* _Task requirements_: Reproduce every line exactly, from the line containing "Expand the Java with Ant category" down to the line containing "coord(1323,403)", both of those included.

* _Entries_:
-- -- --

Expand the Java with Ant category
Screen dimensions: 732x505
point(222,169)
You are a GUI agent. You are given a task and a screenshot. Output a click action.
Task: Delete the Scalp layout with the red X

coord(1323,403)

-- -- --

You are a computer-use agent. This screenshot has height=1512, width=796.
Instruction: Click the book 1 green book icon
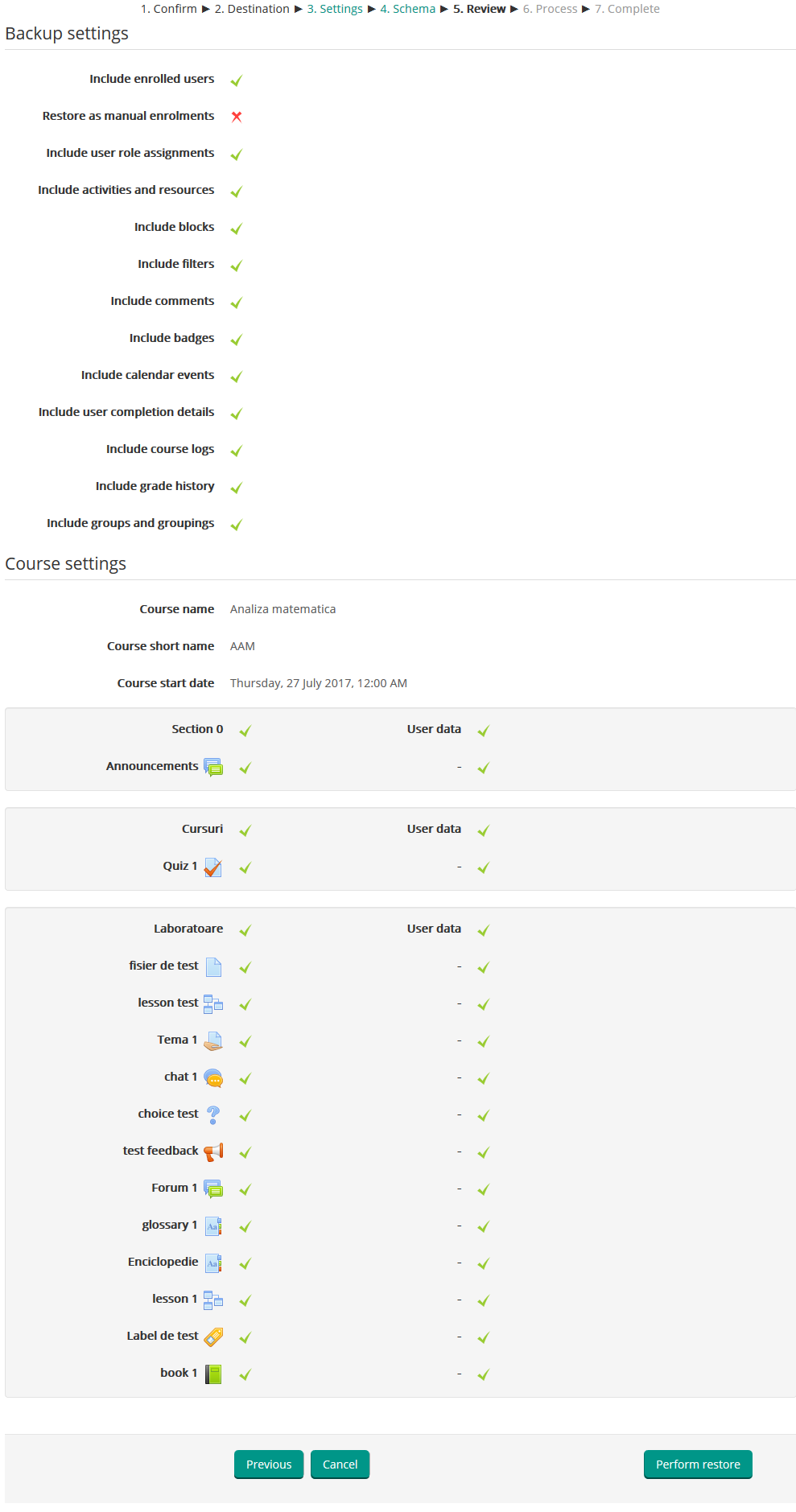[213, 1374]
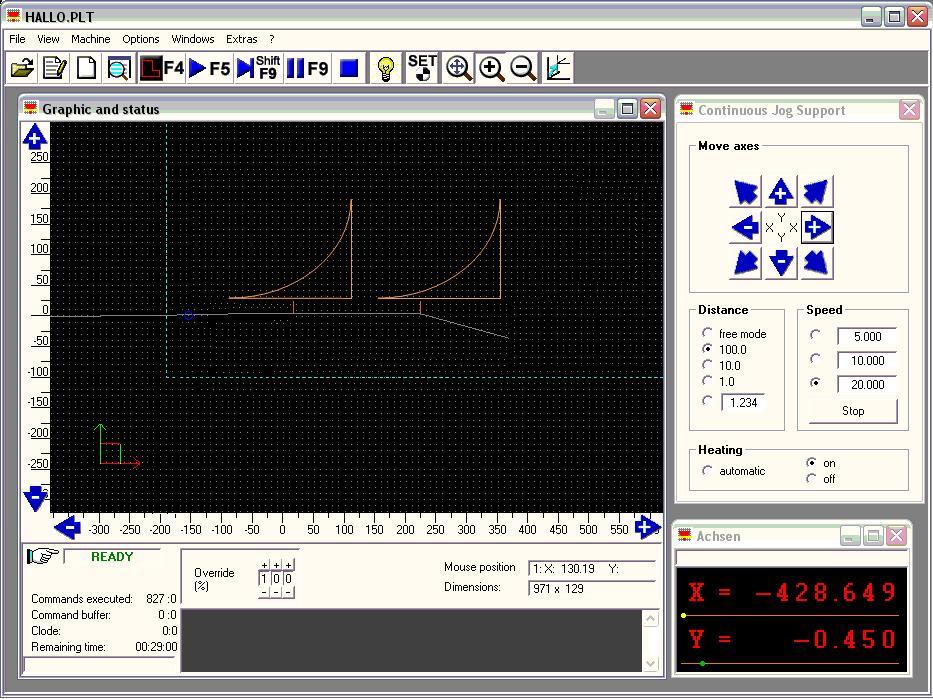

-- -- --

* _Task output_:
Expand the Java with Ant category
Screen dimensions: 732x505
point(222,169)
You are a GUI agent. You are given a task and a screenshot. Output a click action.
Task: Delete the Scalp layout with the red X

coord(1323,403)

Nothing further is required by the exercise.